Hacía muy poco tiempo que su madre había muerto. Por un infarto mientras dormía, Sara no volvería a verla más. La niña tuvo que madurar de golpe para entender lo que significaba la muerte, para entender que el mundo no era tan benévolo como había creído hasta entonces.
—¿Sara? —preguntó Teo, que adivinaba lo que estaría pensando la niña—. Recuerda pedir un deseo, ¿eh?
—No se va a cumplir —sentenció la niña antes de que sus ojos se llenaran de lágrimas. Teo la cogió en brazos y la alejó del grupo un momento.
—¿Crees que le gustaría que estuvieras llorando en un día tan importante?Sara negó con la cabeza y se enjugó las lágrimas.
—La hecho de menos —explicó ella.
—Yo también, pequeña, pero tenemos que ser muy fuertes, por su memoria. ¿Qué te parece?
Teodoro sonrió ampliamente, sin duda ocultando cómo se sentía realmente. Los últimos meses habían sido un infierno y Sara se había convertido en su única razón para levantarse cada mañana, para las sonrisas que no sentía como sinceras. Pero debía sonreír. Por Sara, y por Rebeca.
—¿Vamos a soplar las velas? Venga, te ayudo a hacerlo. —Teo guiñó un ojo y le hizo cosquillas.
Sara se rió y asintió.Soplaron las velas. Pero antes la niña había cambiado su deseo, por uno ingenuo pero más realista y necesario: que su padre siempre estuviese a su lado.
Luego se llenaron los carrillos de nata y devoraron la tarta. Apenas quedaron los restos que, con optimismo y paciencia, el joven gorrión esperaba conseguir cuando los humanos se marcharan de allí, todavía posado sobre el respaldo y sin perder de vista los pedazos más suculentos.
Y llegó el momento de los regalos. Los amigos de Sara la inundaron de detalles, su padre esperó a que los abriera todos antes de darle el suyo. La caja era alargada y estaba cubierta con un papel turquesa con estrellas y unicornios que Sara rompió con mucho entusiasmo.
Descubrió una caja de madera añeja, se notaba que no era nueva y estaba algo estropeada por la humedad. No tenía ninguna marca ni ninguna pista de lo que ocultaba dentro, así que la intriga de Sara duró todavía lo que tardó en abrir los dos cierres y descubrir un fagot desarmado.
Miró a su padre, sorprendida. Por supuesto, ella había reconocido el instrumento, pero no esperaba que su padre se lo regalara a ella.
—Era de tu madre.
—Lo sé… pero… —la niña había crecido rodeada por la música de aquel fagot, que no había vuelto a sonar desde hacía 10 meses.
—¿Te gustaría aprender a tocarlo? Seguro que lo haces igual de bien que ella —la animó Teo.
Sara acarició la superficie negra del fagot en silencio, con delicadeza y respeto, luego cerró la caja con mucho cuidado. Asintió con una sonrisa en los labios.

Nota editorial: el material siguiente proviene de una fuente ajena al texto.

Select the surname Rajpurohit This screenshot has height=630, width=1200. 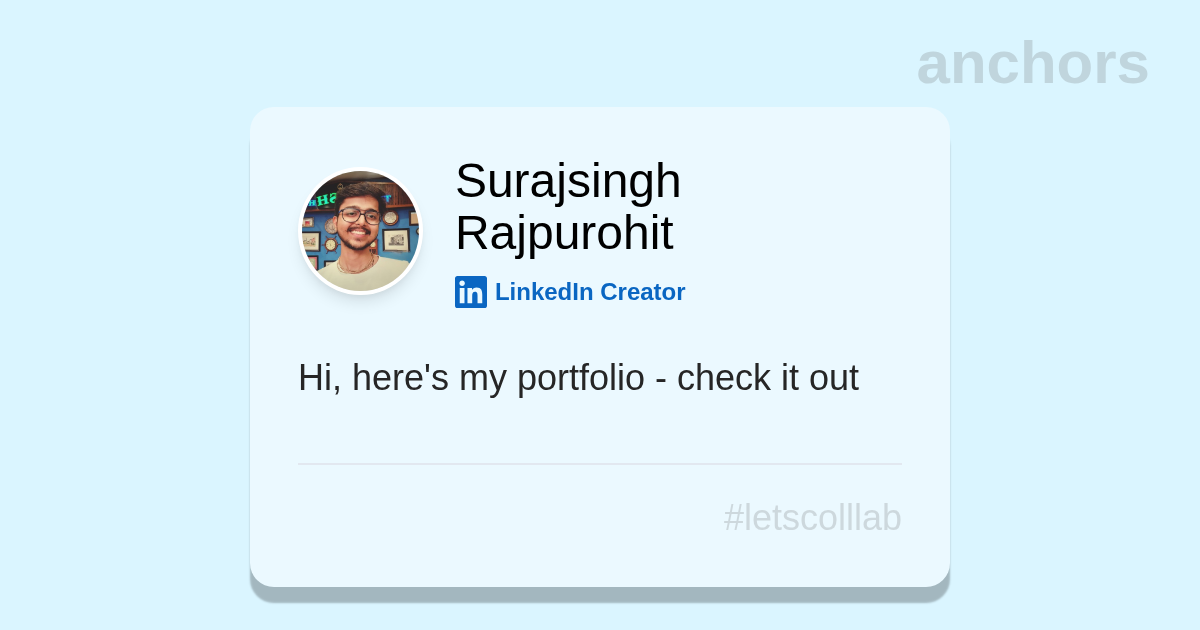tap(564, 233)
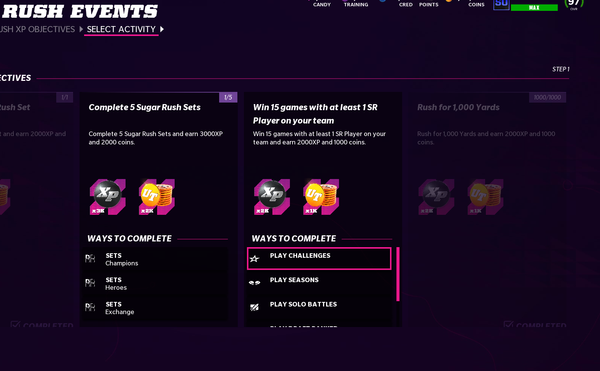Click the pink scrollbar in the Ways to Complete list
This screenshot has width=600, height=371.
tap(398, 274)
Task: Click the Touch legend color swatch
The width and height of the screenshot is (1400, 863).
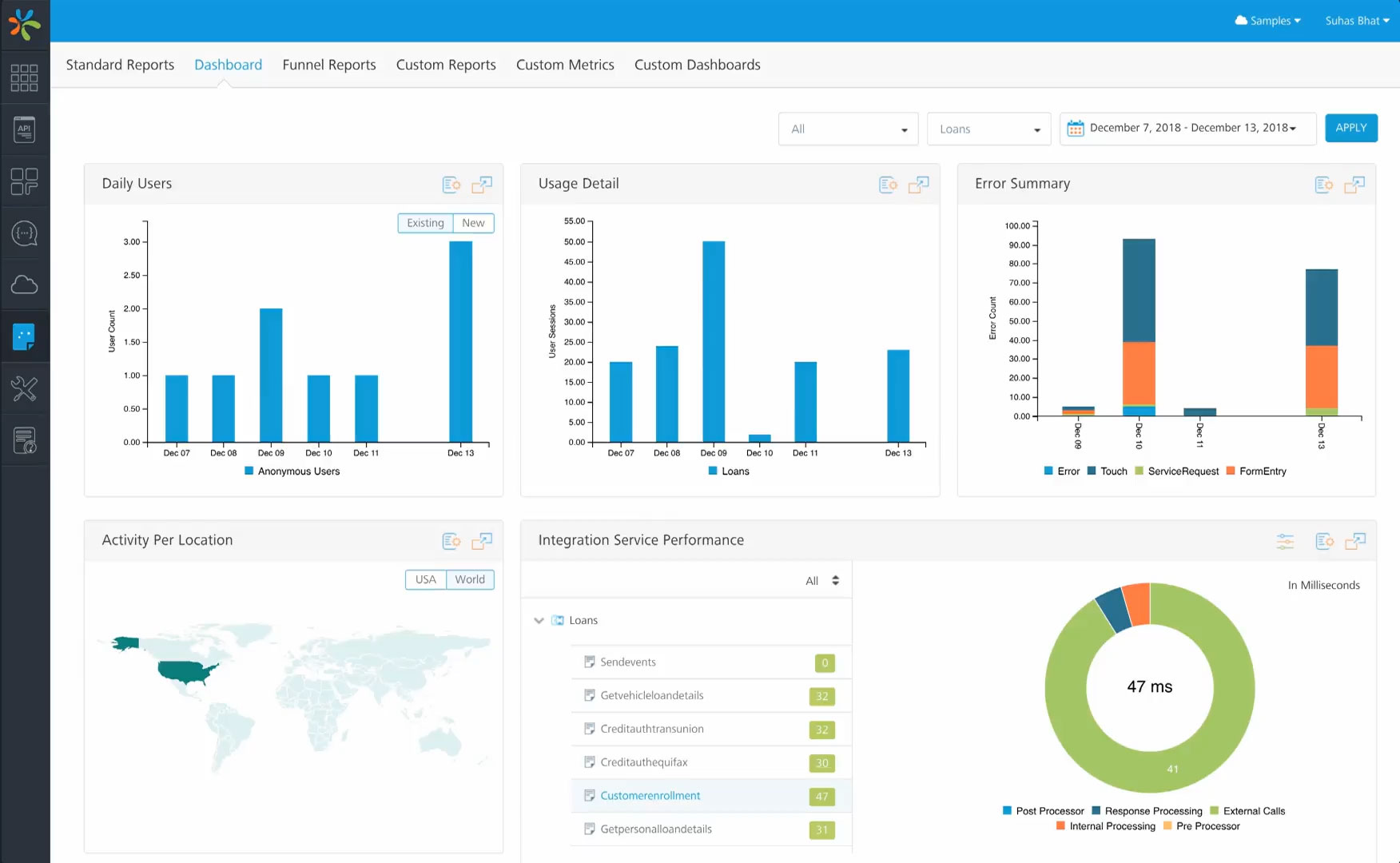Action: point(1092,471)
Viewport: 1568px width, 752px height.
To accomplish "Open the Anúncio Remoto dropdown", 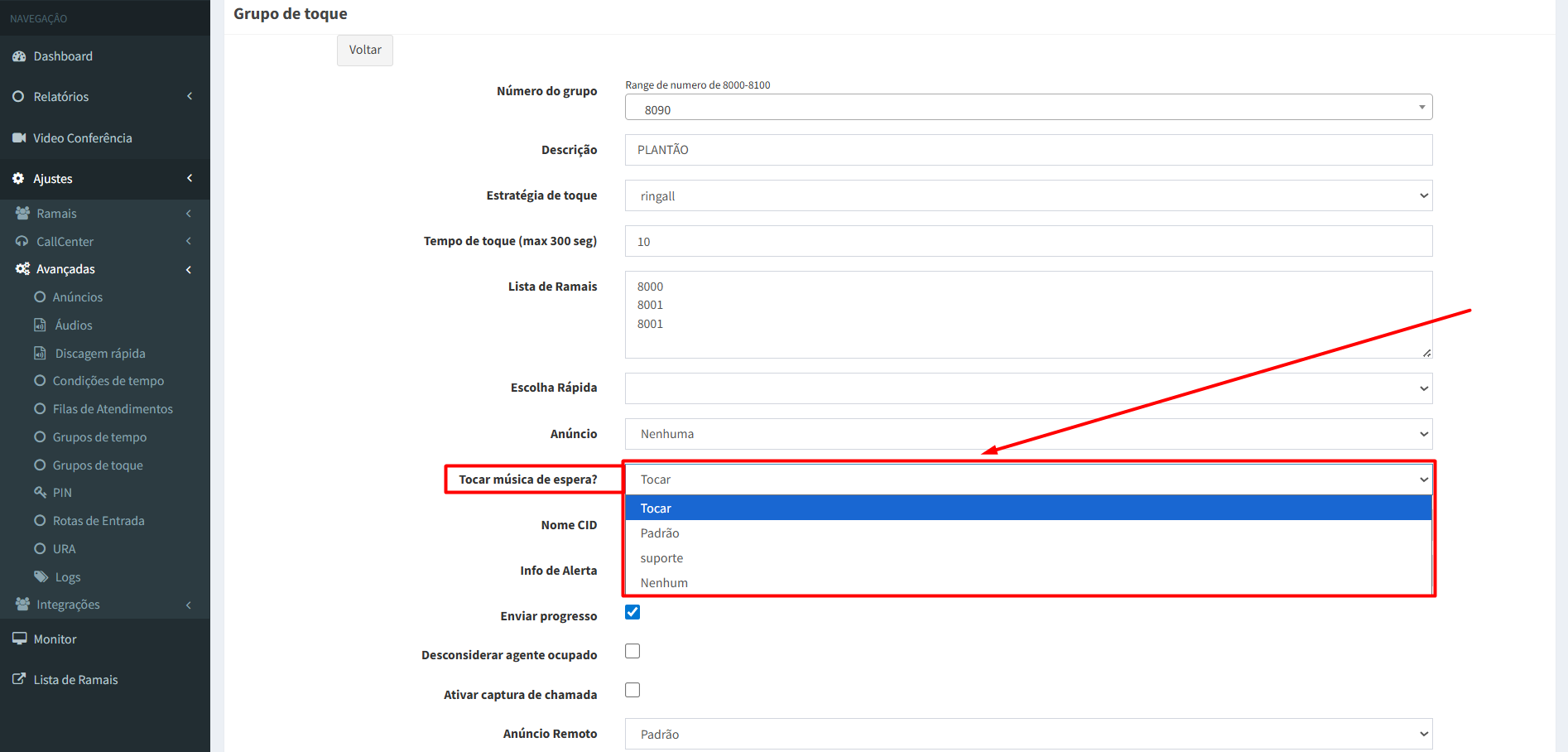I will 1028,735.
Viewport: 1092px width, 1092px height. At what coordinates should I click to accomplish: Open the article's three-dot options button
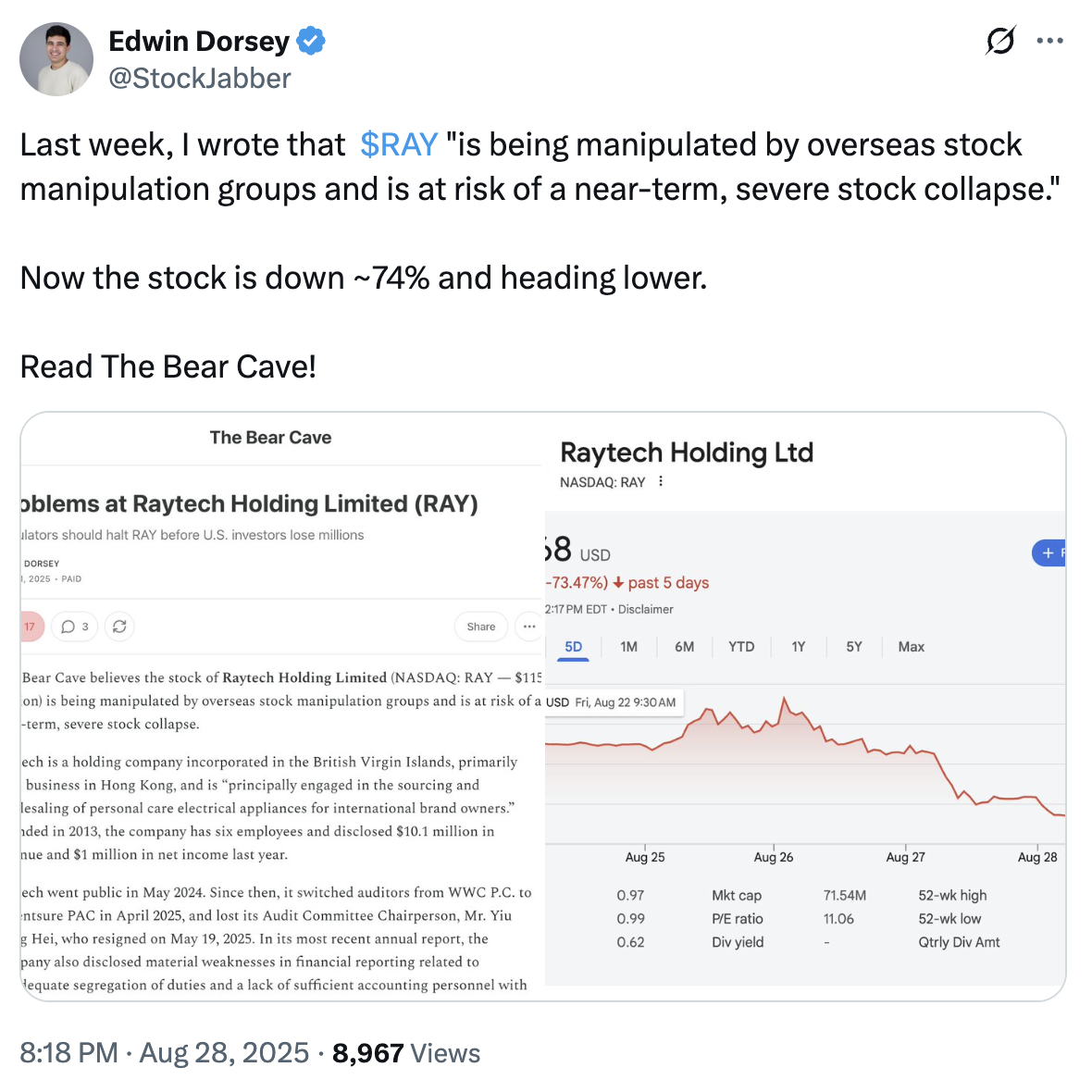529,627
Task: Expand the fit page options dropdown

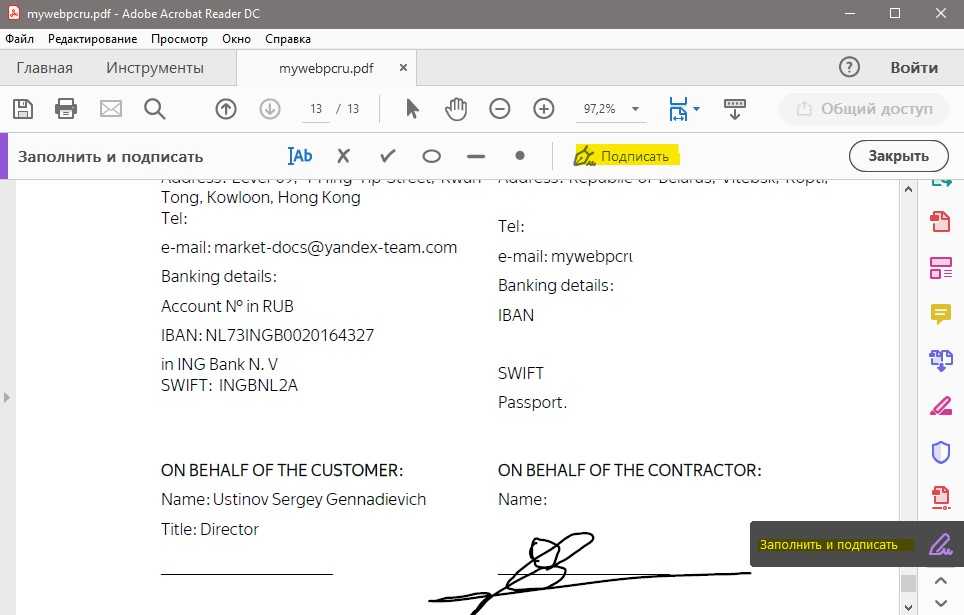Action: (696, 109)
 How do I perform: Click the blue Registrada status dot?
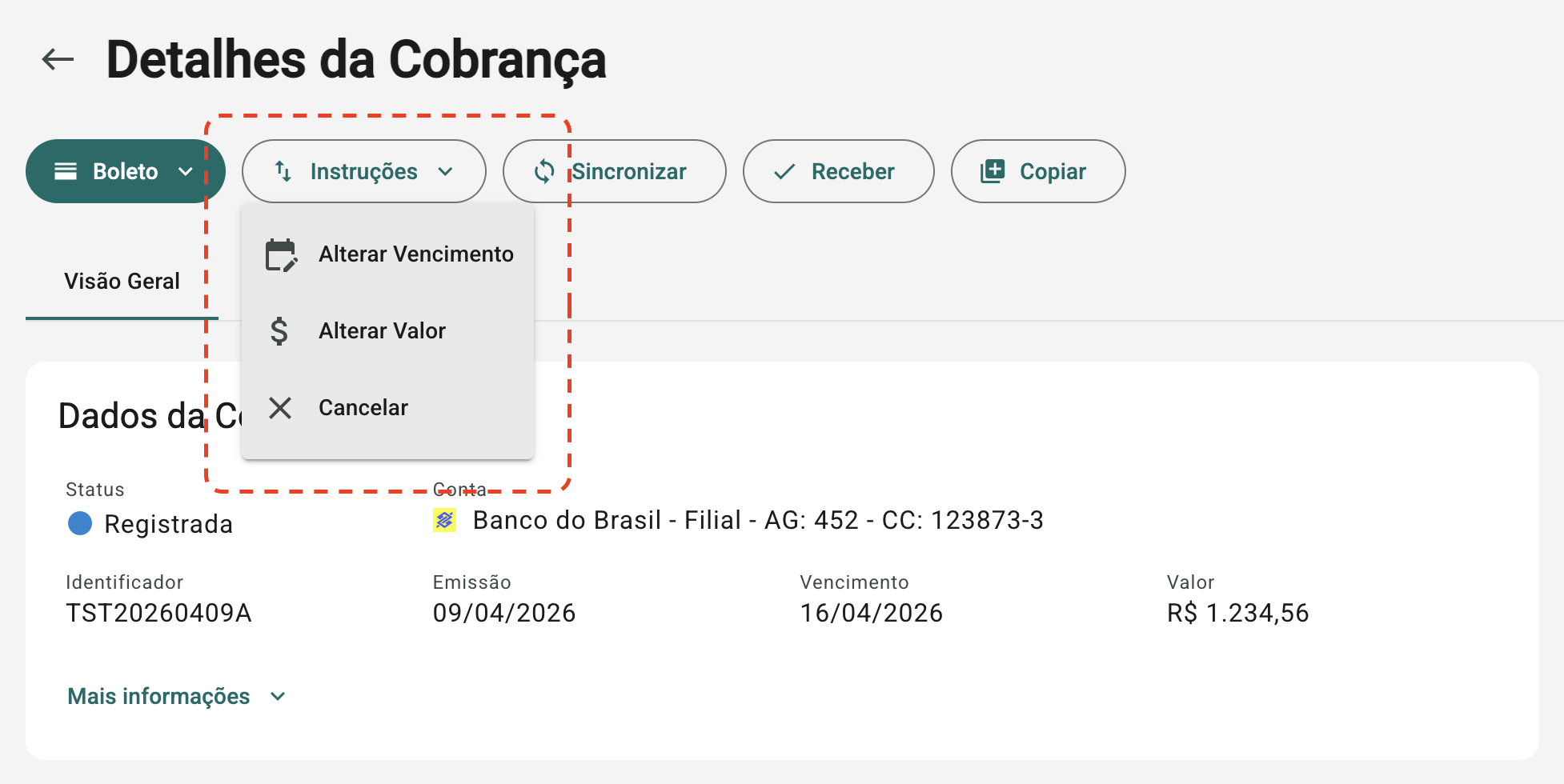coord(80,523)
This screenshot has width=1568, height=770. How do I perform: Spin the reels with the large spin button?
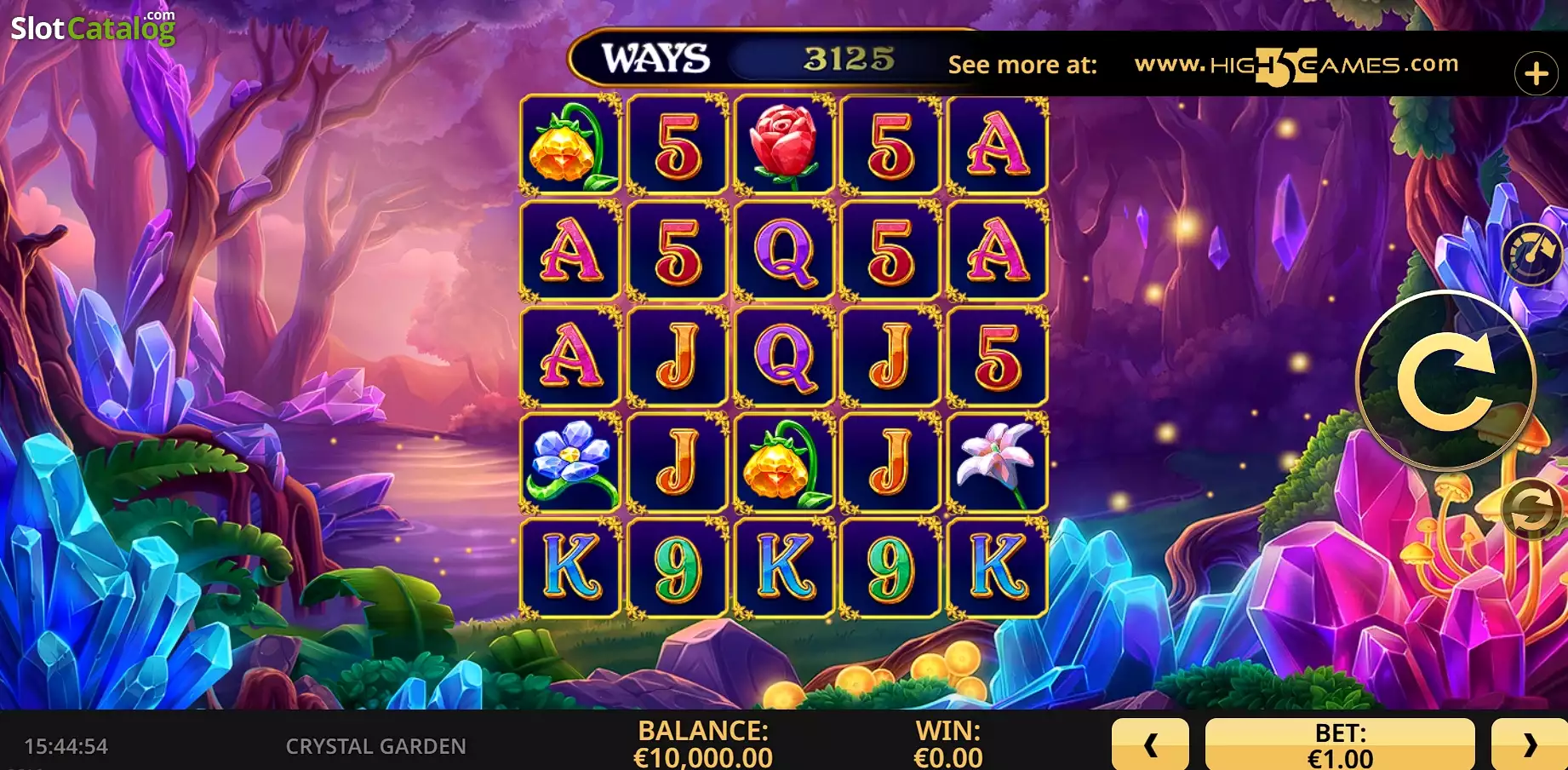point(1445,380)
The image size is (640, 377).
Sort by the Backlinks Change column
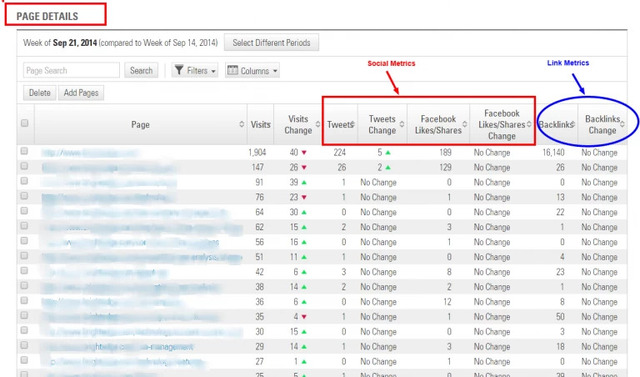tap(622, 124)
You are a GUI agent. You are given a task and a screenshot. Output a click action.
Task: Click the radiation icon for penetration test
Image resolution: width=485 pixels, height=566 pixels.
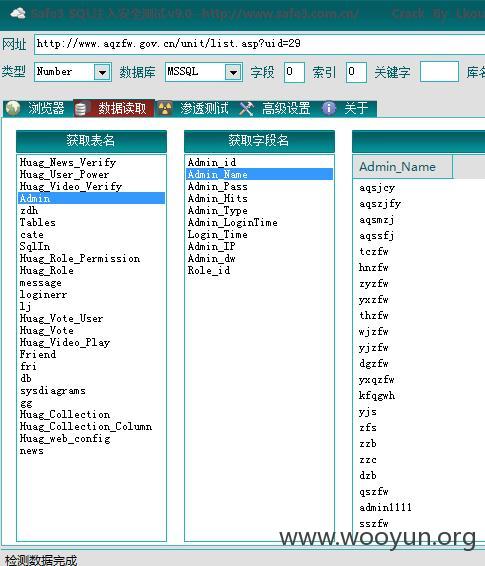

La fiesta continuó un rato más, los niños jugaron con los nuevos juguetes de Sara y luego se fueron al parque. Los adultos se quedaron en la mesa, charlando en compañía de un café. Aunque acabaron recogiendo y marchándose poco después para vigilar a los niños.
Fue entonces cuando el gorrión, recompensándose su paciencia, pudo abalanzarse sobre la mesa llena de migajas de dulce bizcocho de nata y chocolate, para darse un buen atracón.